The phenomenon—of governments keeping special departments for criminal activity—is not confined to Iran. In the Financial Times, Mansoor Ijaz recently revealed the existence of “Section S” of the Pakistani Inter-Services Intelligence. The purpose of this office, sometimes known as “S-Wing,” is to maintain relations to the Taliban and Haqqani network, writes Ijaz, a Pakistani-American who once negotiated with Sudan for the Clinton administration. Shortly after the killing of Osama Bin Laden in May, he was approached by a representative of Pakistani President Asif Ali Zardari, seeking a meeting with the White House. At this meeting Pakistan, having hitherto denied the existence of Section S, would offer to shut it down in return for concessions! It was by this means among others that Adm. Mike Mullen, former chairman of the Joint Chiefs of Staff, was able to determine that the ISI was shopping on both sides of the Afghan street, and that the United States was helping finance the murder and sabotage of its own troops and allies.
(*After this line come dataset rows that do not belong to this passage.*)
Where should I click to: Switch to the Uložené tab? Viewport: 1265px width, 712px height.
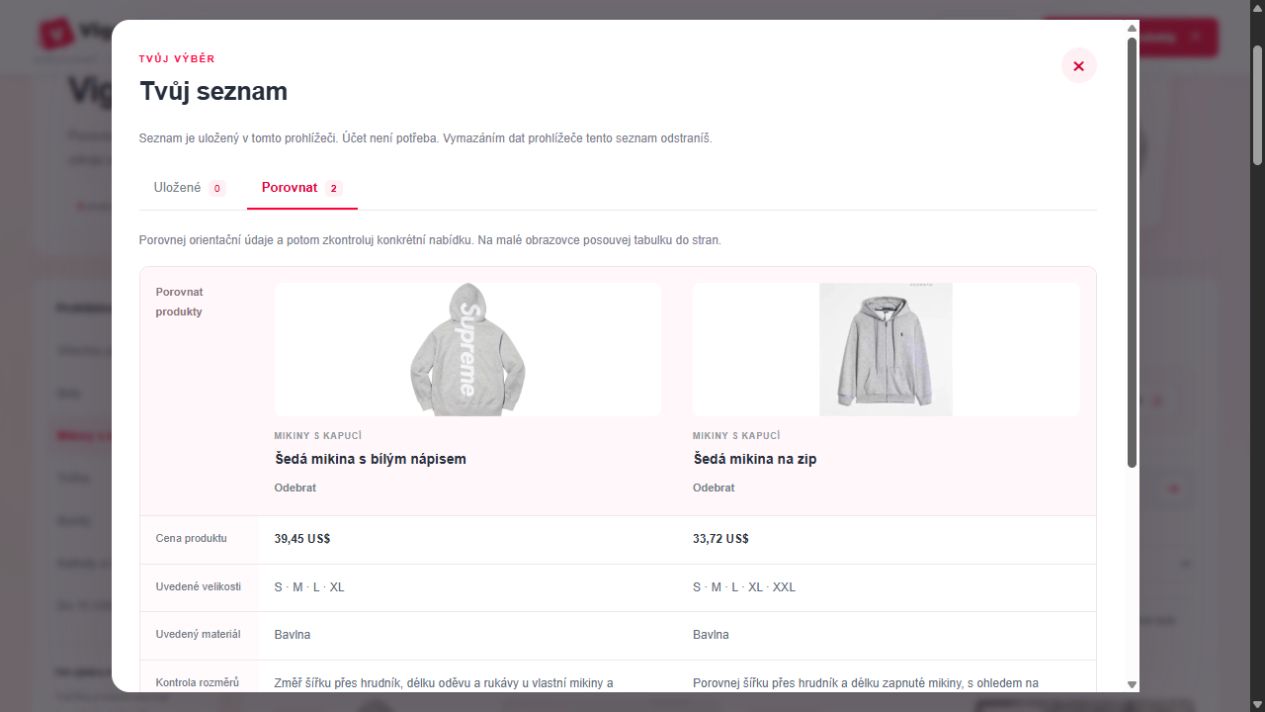(x=189, y=188)
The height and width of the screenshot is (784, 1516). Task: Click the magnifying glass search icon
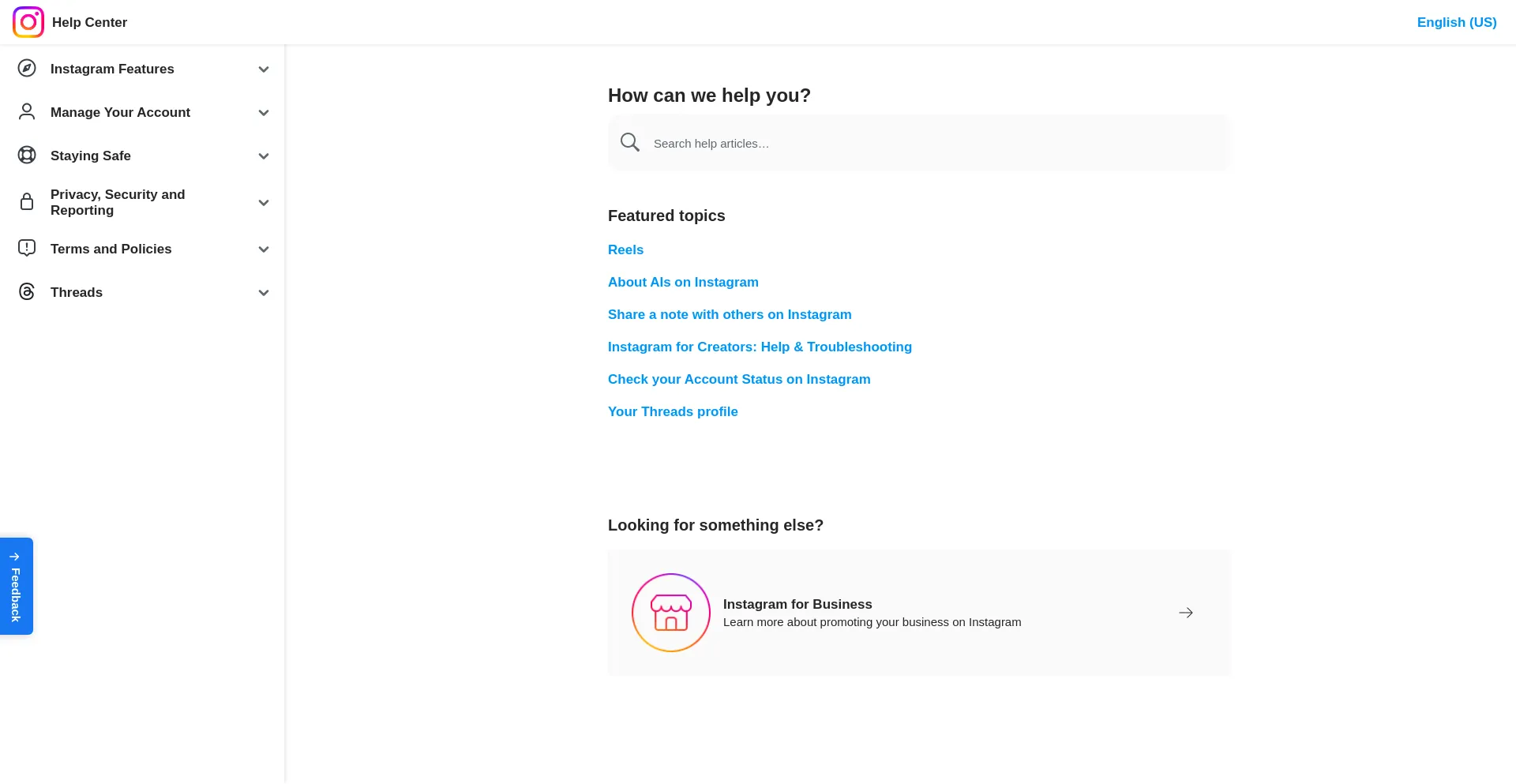[x=629, y=143]
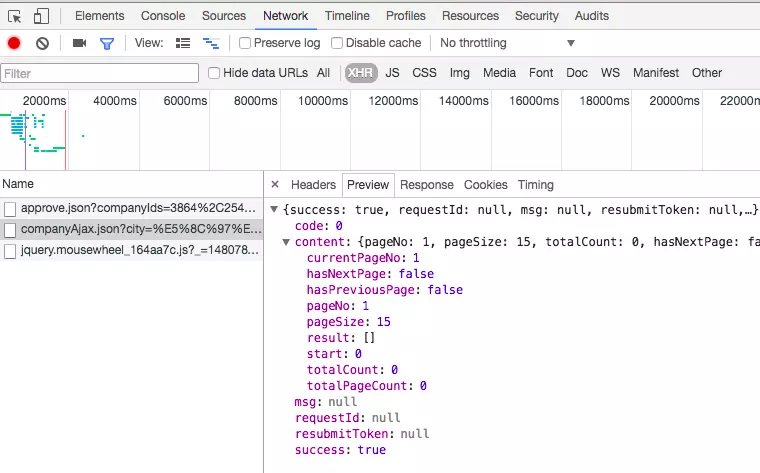
Task: Toggle the blue filter funnel icon
Action: (x=107, y=43)
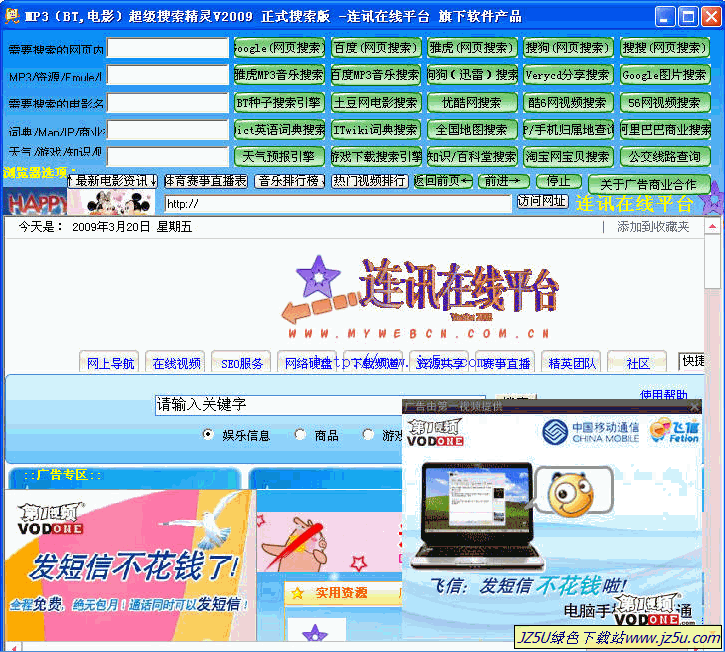The image size is (725, 652).
Task: Switch to the 在线视频 tab
Action: tap(177, 363)
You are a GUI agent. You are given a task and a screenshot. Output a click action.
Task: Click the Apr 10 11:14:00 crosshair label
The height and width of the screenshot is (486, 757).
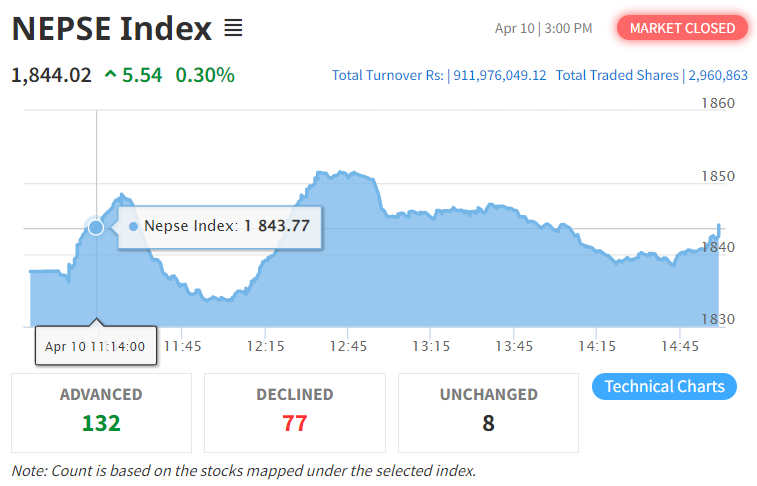95,346
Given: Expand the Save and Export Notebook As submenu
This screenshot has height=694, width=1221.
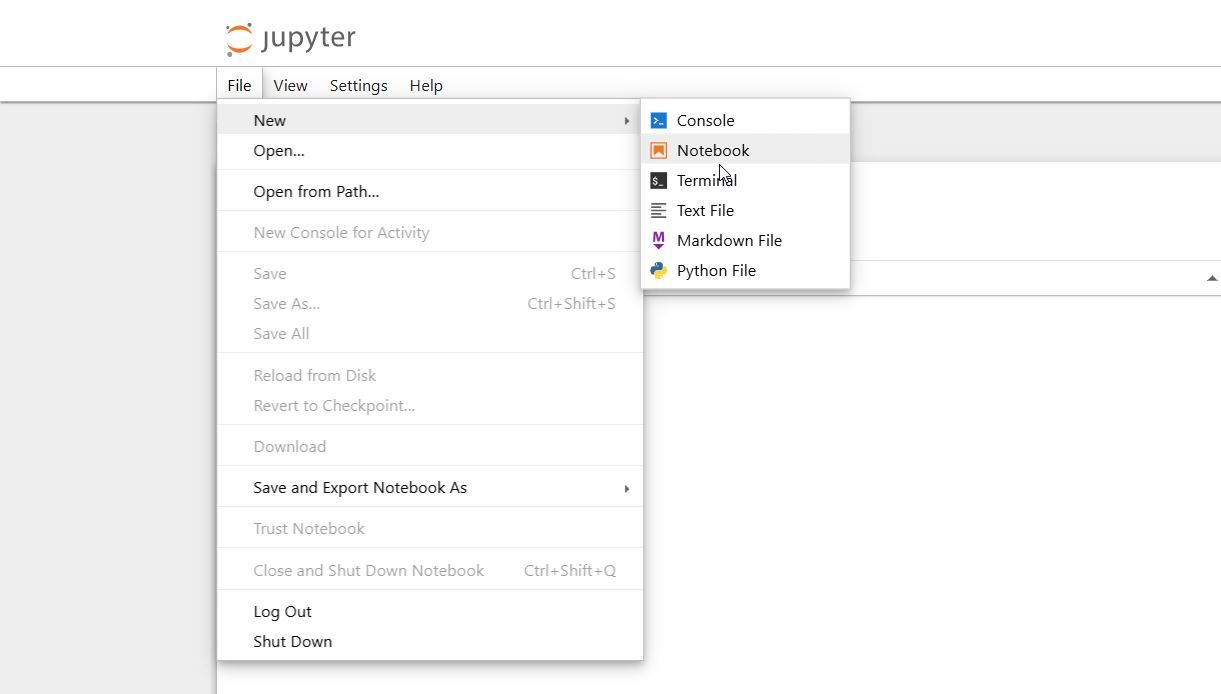Looking at the screenshot, I should pyautogui.click(x=627, y=488).
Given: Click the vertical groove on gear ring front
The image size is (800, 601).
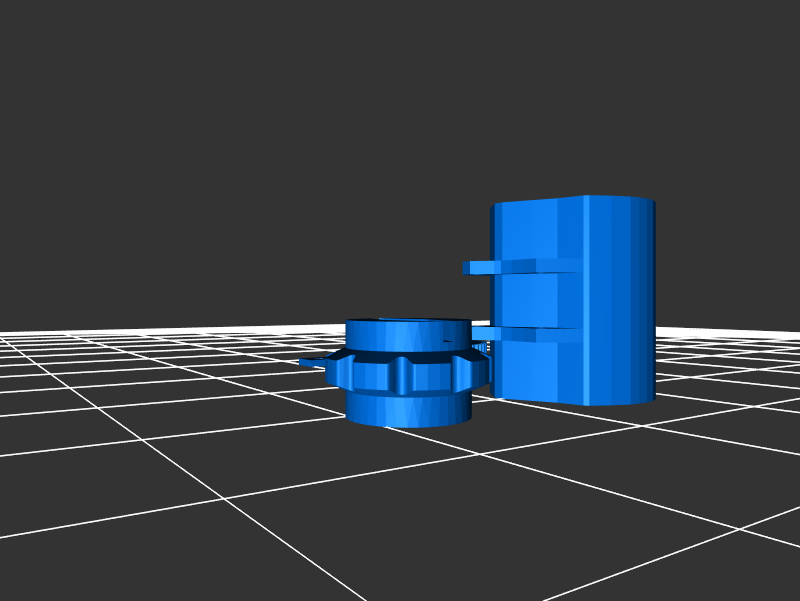Looking at the screenshot, I should point(403,376).
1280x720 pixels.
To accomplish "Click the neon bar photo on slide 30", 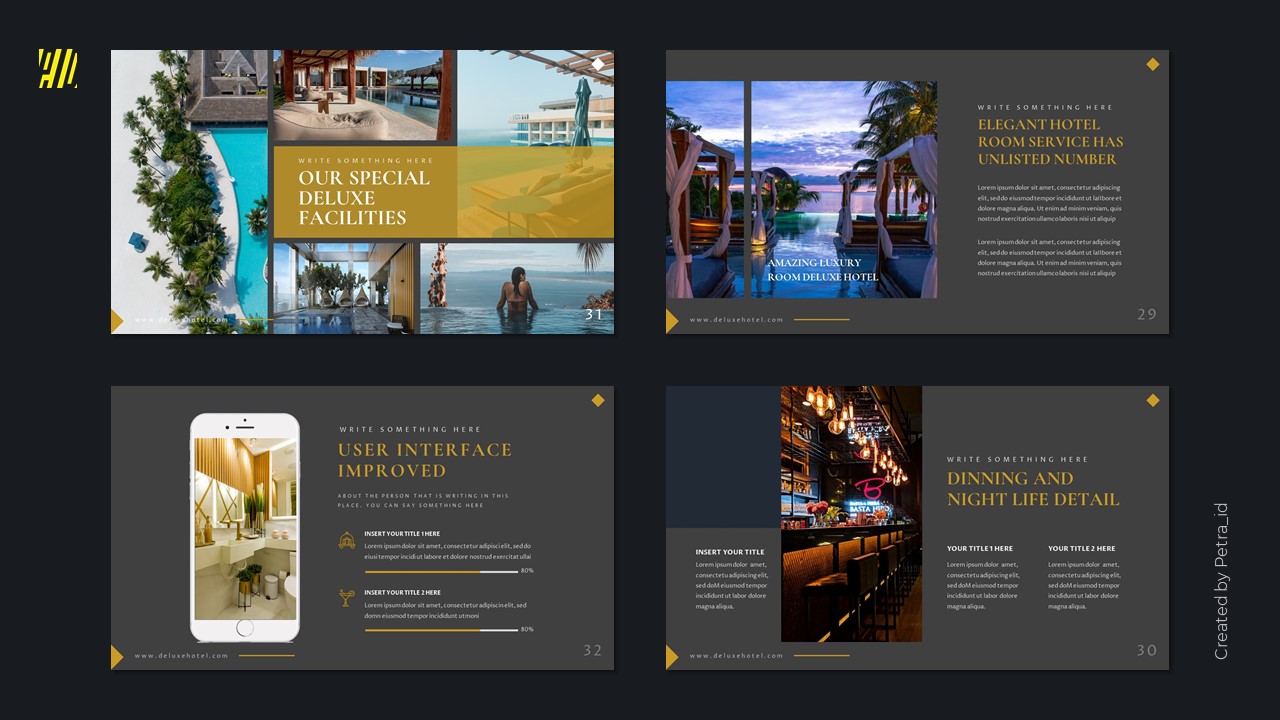I will tap(851, 512).
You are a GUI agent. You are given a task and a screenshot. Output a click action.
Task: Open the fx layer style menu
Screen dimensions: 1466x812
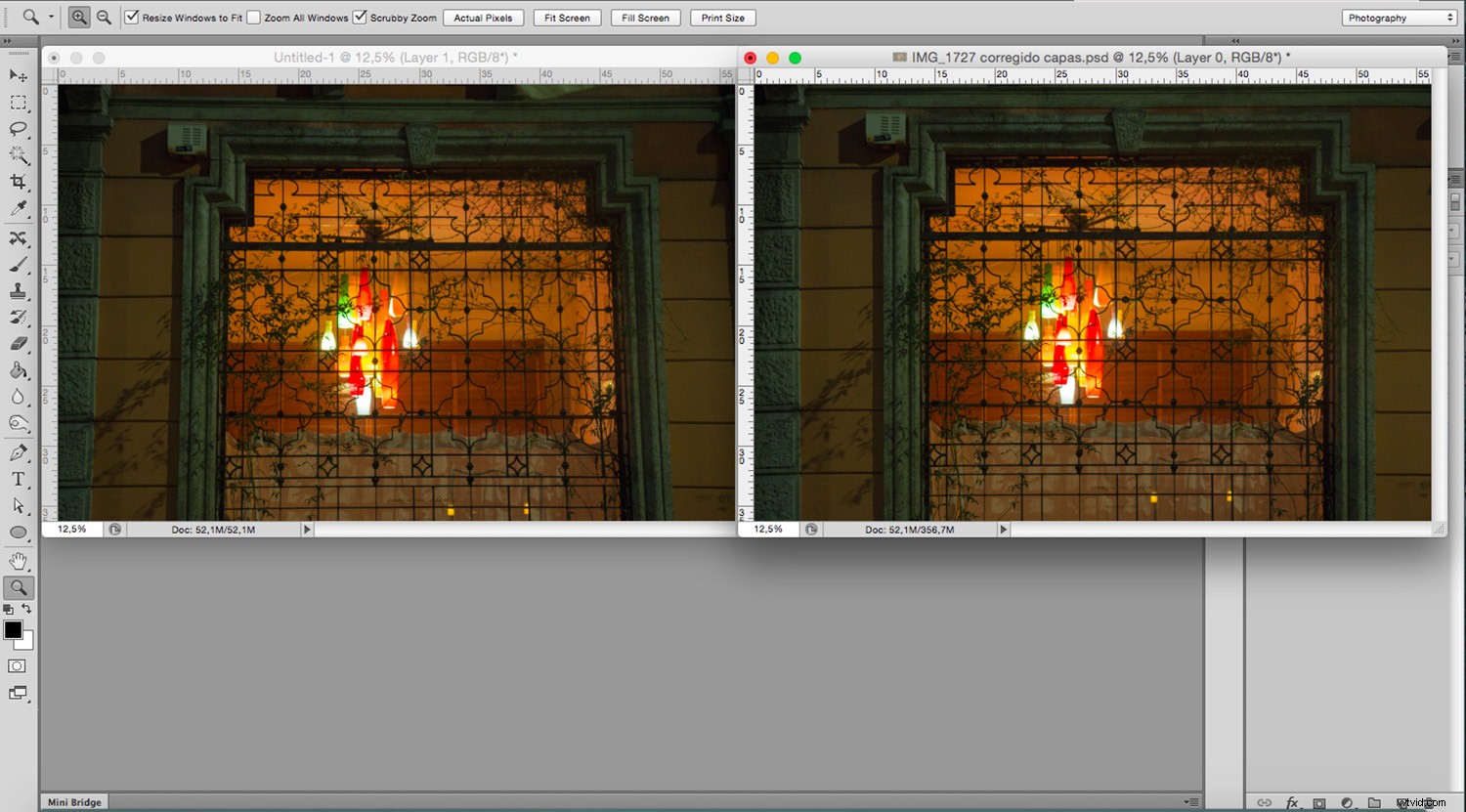point(1292,801)
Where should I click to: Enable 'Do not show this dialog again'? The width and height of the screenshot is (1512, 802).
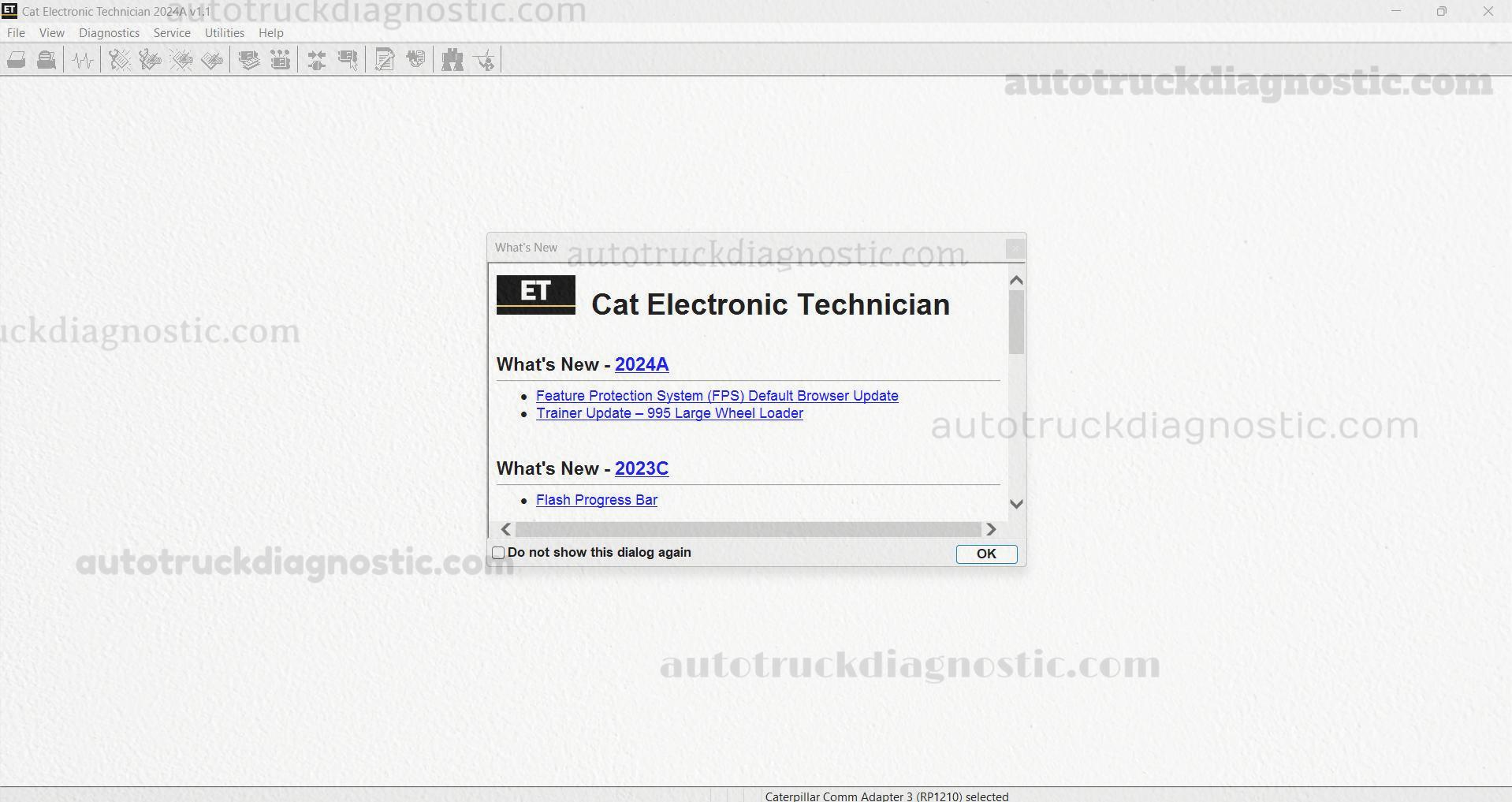coord(498,553)
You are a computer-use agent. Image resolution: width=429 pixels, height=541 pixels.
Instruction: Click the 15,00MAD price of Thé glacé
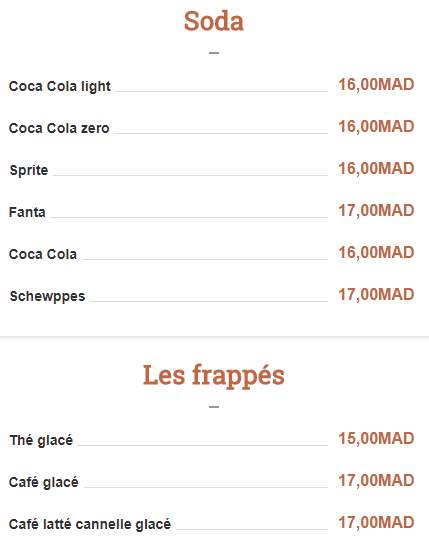pyautogui.click(x=376, y=439)
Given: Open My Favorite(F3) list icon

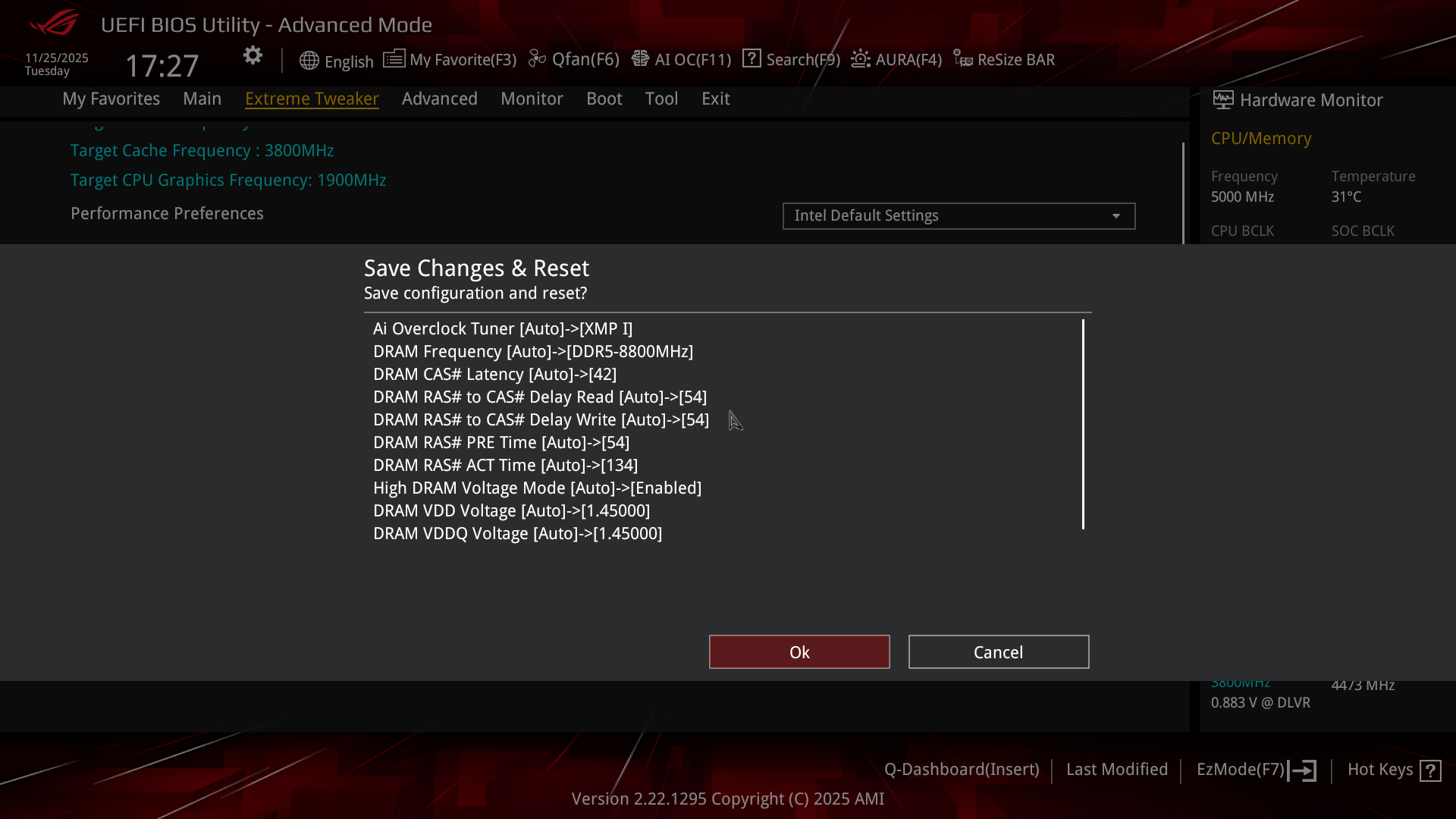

Again, it is the sheer absence of embarrassment that takes the breath away. We have been betraying you, and now wish to be further bribed to stop doing so. (Didn’t Flaubert have a banker who was so corrupt that he would willingly have paid for the pleasure of selling himself?)
I notice that reporting of Pakistani double-dealing has improved since Zardari came clean in this way. We can even read first-hand accounts of Pakistani shelling of American and Afghan forces, launched directly across the border in broad daylight. We also have the impossibly arrogant Gen. Ashfaq Parvez Kayhani, Pakistan’s uniformed satrap, saying that he will need to keep the Haqqani network armed and on his official payroll even as coalition forces try to mount an orderly handover and withdrawal.
Finally, since mentioning Bernard-Henri Levy’s celebrated timeline of Pakistani perfidy from May 2005 I have received several requests to make it easier to find. It can be read here. It is the record of an extraordinarily successful effort to deceive Congress, and to manipulate American aid and strategy, over a distressingly long period of time. Again, the principal method was the horse-trading in Taliban and al-Qaida figures against whom Islamabad only claimed to be fighting.
There is a common lesson in all these examples: Never assume that the totalitarian or terrorist enemy is smart enough to conceal his traces. Indeed, don’t always assume that he is even interested in doing so. The utter nerve of it is often part of the strategy in the first place.